After being down, Jawbone’s UP gets back up again

Roadmap 2012 Yves Behar Fuseproject JawboneThink of it as UP 2.0 — an updated, and improved version of the wearable computing that was launched by San Francisco-based consumer devices company, Jawbone. The original version came to market with much fanfare a year ago, generated a lot of attention, but then fell on hard times when it failed to live up to its lofty expectations. It was a reminder of the product truism — don’t over promise, but always over deliver.

Jawbone, which cut its teeth making noise-cancelling bluetooth headsets for mobile phones, learnt that the hard way. Chastised, it went back to the drawing board, redrew the plans for the gadget and is coming back to the market — again. It is betting that dozens of improvements packed inside the device will help it attract customers again. Another reason to be hopeful — these are early days for wearable computers.
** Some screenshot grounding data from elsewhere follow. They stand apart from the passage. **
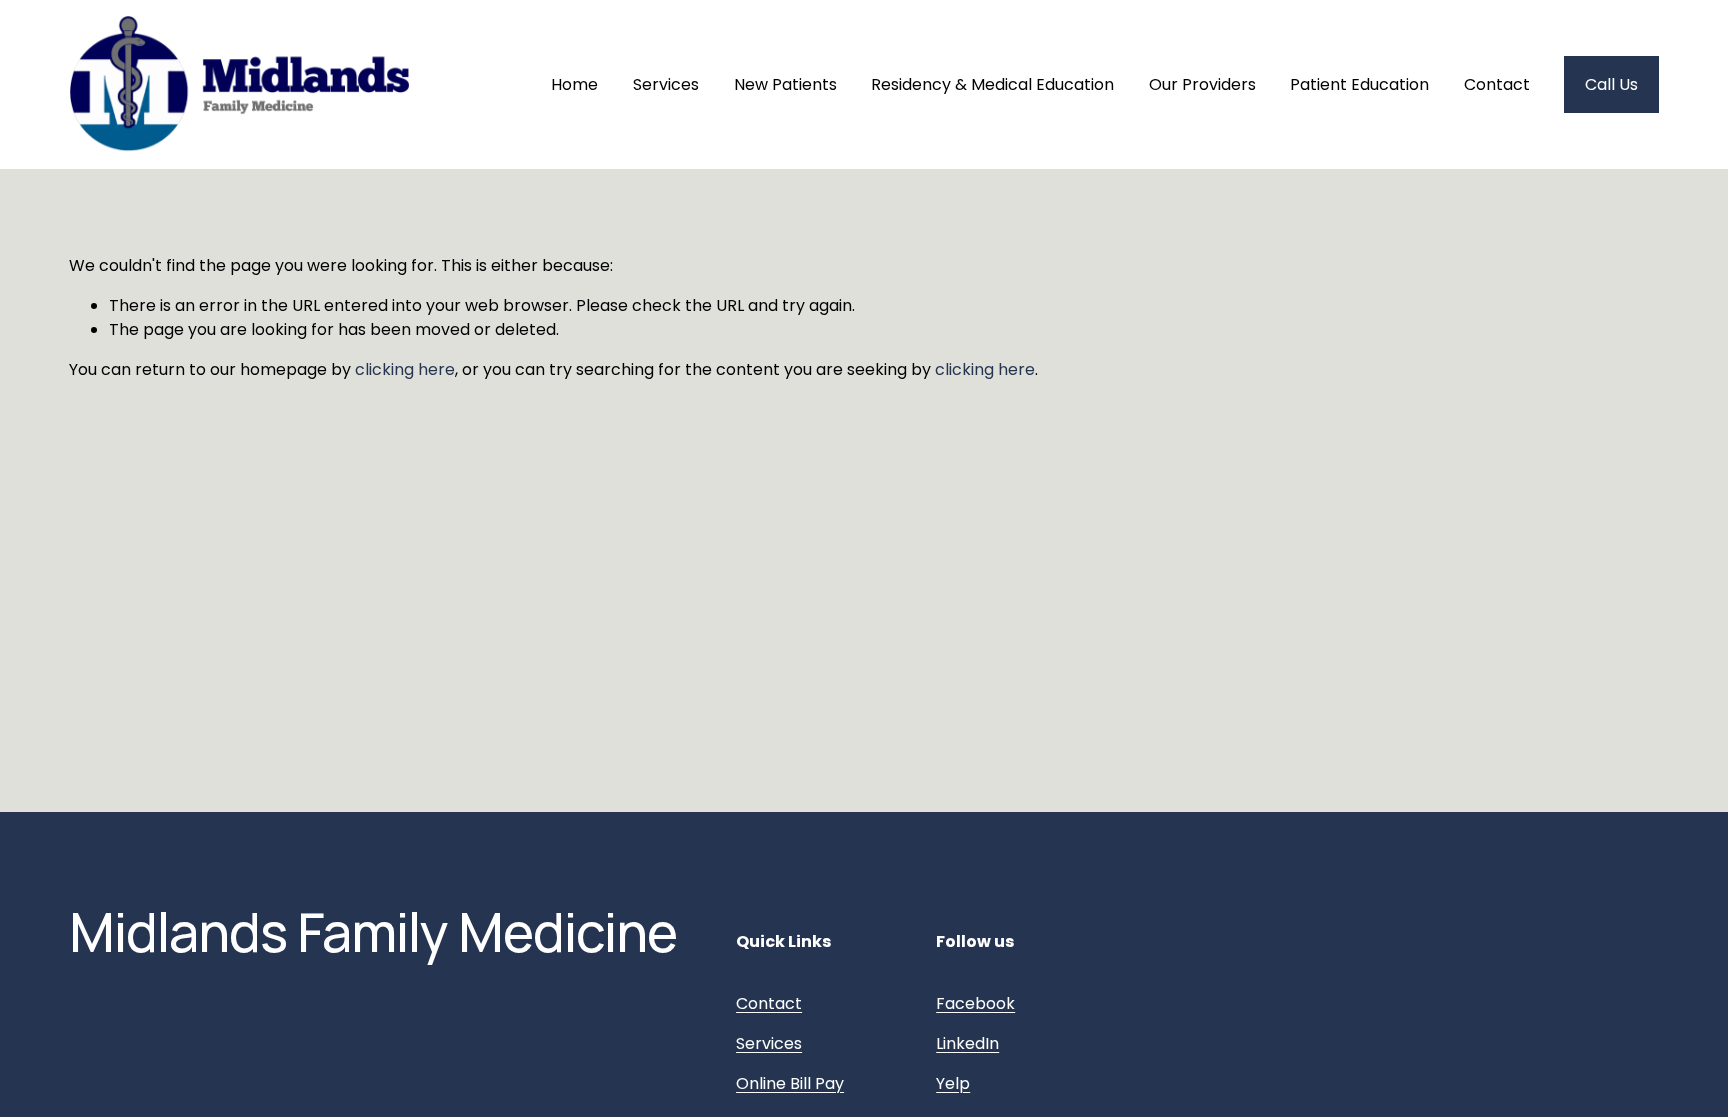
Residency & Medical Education (992, 84)
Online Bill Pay (790, 1083)
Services (666, 84)
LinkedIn (967, 1043)
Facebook (975, 1003)
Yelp (953, 1083)
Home (574, 84)
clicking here (405, 369)
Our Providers (1202, 84)
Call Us (1611, 84)
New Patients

Of course, the device which was designed by  Yves Behar, chief creative officer of the company, doesn’t look too different from the original and has retained much of its design flavor. It still uses a 3.5 mm headphone jack to connect with an iPhone and transfer data to an accompanying iPhone application. It still lacks the wireless connection to either the iPhone or a computer. And it still packs a motion sensor that tracks whether you sleep, walk, run or whatever.

Earlier this week, Hosain Rahman, founder and CEO of the company showed off the new device and also showed a comparison of the innards of the first and second generation devices. From new chips to new materials to even new manufacturing process, Rahman says, that they have put the device through its paces. They tested the device for millions of hours and worked with hundreds of testers to see how the device works in real life.

Rahman, said, they are not taking any chances this time around. Actually he doesn’t have a choice. Since his launch, Nike, the shoemaker has launched FuelBand, a wristband that tracks all your personal physical activity. Nike’s FuelBand is flying off the shelves, thanks to Nike’s massive store network and brand.

It is all about data
For Jawbone, the trick is to not only get people to buy the device, but also to use the accompanying iPhone application to track their personal information — from the amount of sleep, to the steps taken, to the distance walked and calories consumed. And just like the UP’s hardware, Rahman said that they have put a lot of time and effort to make the UP app, more useful and fun — almost like using a social network.

As the device — which remains working for about 10 days with a single charge (which takes about 80 minutes) — begins to gather personal data, it starts to collate it all and become smarter. And eventually the app, will try to help you make better decisions, Rahman said. The trick is to constantly use the device, which feels more comfortable than the original UP, whose edges were too angular to wear comfortably.

The Bottom Line

I have had the device for less than a day and it is hard to form an opinion just yet. I am taking off for New York and taking it along with me and will see how it feels after a week of use. The app, while attractive, hasn’t been put through the paces just yet. Most importantly, it will be a few days before I can offer a reasonable, indepth assessment.